Amnesty International accuses Poland of “racism and hypocrisy” in its mistreatment of asylum seekers crossing from Belarus compared with its embrace of Ukrainians, whom Polish employers have sought to hire.
The Polish border guards deny alleged abuses, and their spokeswoman said that Amnesty’s accusations were “not reflected in the facts”. Her unit rejected a request to visit one of the country’s six guarded refugee centres.

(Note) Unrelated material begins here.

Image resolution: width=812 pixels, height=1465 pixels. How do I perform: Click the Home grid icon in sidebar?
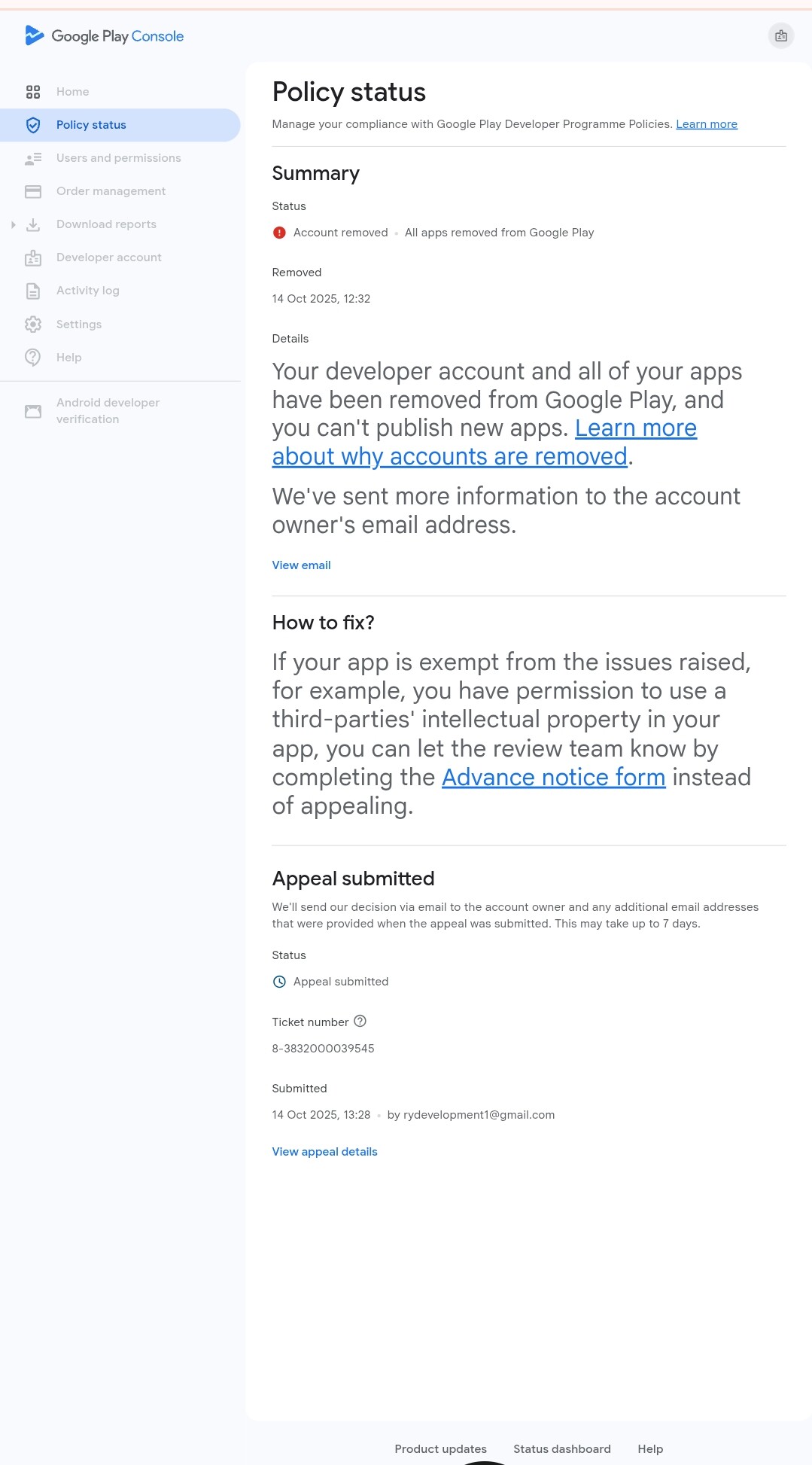[33, 92]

Reached by phone, a Cameroonian held in the Białystok centre described his poor living conditions as well as his harrowing journey after leaving Moscow where he resided on a student visa. After getting pushed back at the borders of both Poland and Lithuania, he said he eventually reached Warsaw, only to be detained on his way to Berlin. “I need to be protected, not deported,” he said.
Brussels should take legal action against Poland over its pushback policy, according to the Helsinki Foundation for Human Rights. “This is now Europe’s forgotten refugee crisis, in which the cases of violence and the pushbacks are completely unacceptable,” said Katarzyna Czarnota, a sociologist at the Helsinki Foundation.
Some of those helping refugees said they never expected this challenge. Suffering from burnout, Wojciech Sańko left his job in Warsaw to return to his border hometown in August last year, just as the refugee crisis boiled over.
“I really needed to rest, but I also couldn’t just stay home while people died in my beautiful forest,” he said. “This is where I love to hike, but for them it’s a death march.”